» TASK BRIEF: Would you please state how many lines in the entries contain the word "computer"? Only the number should be given.

» MATERIAL SHOWN:
::::
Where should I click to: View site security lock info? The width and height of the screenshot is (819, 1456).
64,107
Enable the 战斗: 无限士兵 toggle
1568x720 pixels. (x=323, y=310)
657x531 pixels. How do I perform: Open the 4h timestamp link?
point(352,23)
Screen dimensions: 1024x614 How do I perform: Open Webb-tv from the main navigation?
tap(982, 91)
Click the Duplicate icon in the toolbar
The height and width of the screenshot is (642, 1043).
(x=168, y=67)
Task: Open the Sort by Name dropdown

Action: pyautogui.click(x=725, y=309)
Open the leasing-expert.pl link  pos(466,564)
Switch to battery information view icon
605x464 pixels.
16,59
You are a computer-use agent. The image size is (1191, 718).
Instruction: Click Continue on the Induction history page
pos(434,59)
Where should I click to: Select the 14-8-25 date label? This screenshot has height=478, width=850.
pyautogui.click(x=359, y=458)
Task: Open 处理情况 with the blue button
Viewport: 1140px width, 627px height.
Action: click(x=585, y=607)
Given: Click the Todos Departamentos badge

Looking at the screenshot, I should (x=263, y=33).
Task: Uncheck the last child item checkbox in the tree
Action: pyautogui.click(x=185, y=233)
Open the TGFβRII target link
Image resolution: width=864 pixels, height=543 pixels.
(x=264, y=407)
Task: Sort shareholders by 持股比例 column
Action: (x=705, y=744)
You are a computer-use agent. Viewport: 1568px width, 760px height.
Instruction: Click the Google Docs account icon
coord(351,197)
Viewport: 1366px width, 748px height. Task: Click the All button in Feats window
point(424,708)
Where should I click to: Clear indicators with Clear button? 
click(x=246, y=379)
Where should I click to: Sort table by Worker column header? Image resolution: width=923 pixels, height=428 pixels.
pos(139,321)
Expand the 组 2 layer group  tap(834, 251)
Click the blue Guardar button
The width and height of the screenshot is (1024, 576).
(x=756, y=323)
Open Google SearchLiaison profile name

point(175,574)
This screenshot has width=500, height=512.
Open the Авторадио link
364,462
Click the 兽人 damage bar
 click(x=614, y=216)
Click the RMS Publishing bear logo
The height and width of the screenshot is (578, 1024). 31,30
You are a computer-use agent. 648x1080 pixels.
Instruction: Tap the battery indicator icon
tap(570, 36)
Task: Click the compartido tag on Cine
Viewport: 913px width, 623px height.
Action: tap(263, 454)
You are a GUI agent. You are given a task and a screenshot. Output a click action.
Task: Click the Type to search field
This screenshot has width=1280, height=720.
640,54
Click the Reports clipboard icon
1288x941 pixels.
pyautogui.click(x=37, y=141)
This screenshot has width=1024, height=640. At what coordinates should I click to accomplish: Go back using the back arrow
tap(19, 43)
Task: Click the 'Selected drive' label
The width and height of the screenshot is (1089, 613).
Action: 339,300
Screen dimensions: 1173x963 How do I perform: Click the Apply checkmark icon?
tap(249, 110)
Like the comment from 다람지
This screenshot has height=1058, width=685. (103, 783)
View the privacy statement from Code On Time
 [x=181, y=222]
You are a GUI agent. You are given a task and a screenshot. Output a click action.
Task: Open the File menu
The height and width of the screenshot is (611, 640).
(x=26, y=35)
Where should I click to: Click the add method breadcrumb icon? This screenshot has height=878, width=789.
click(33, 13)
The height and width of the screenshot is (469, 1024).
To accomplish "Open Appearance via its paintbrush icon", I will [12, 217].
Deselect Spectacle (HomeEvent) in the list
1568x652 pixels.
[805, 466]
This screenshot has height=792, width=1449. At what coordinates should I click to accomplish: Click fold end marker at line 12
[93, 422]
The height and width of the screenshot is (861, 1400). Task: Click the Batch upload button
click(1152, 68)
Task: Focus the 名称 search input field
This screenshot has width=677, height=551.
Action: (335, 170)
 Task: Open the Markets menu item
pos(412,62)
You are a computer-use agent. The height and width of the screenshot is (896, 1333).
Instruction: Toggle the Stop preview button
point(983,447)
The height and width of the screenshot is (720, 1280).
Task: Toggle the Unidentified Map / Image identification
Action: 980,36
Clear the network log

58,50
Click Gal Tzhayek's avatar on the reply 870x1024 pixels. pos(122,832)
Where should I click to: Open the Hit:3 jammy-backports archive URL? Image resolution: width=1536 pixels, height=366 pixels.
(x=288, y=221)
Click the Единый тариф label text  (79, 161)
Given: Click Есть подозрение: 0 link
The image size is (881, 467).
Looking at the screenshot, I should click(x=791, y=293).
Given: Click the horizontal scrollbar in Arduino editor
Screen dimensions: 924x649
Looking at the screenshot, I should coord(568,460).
::::
» COMPLETED EXERCISE: 4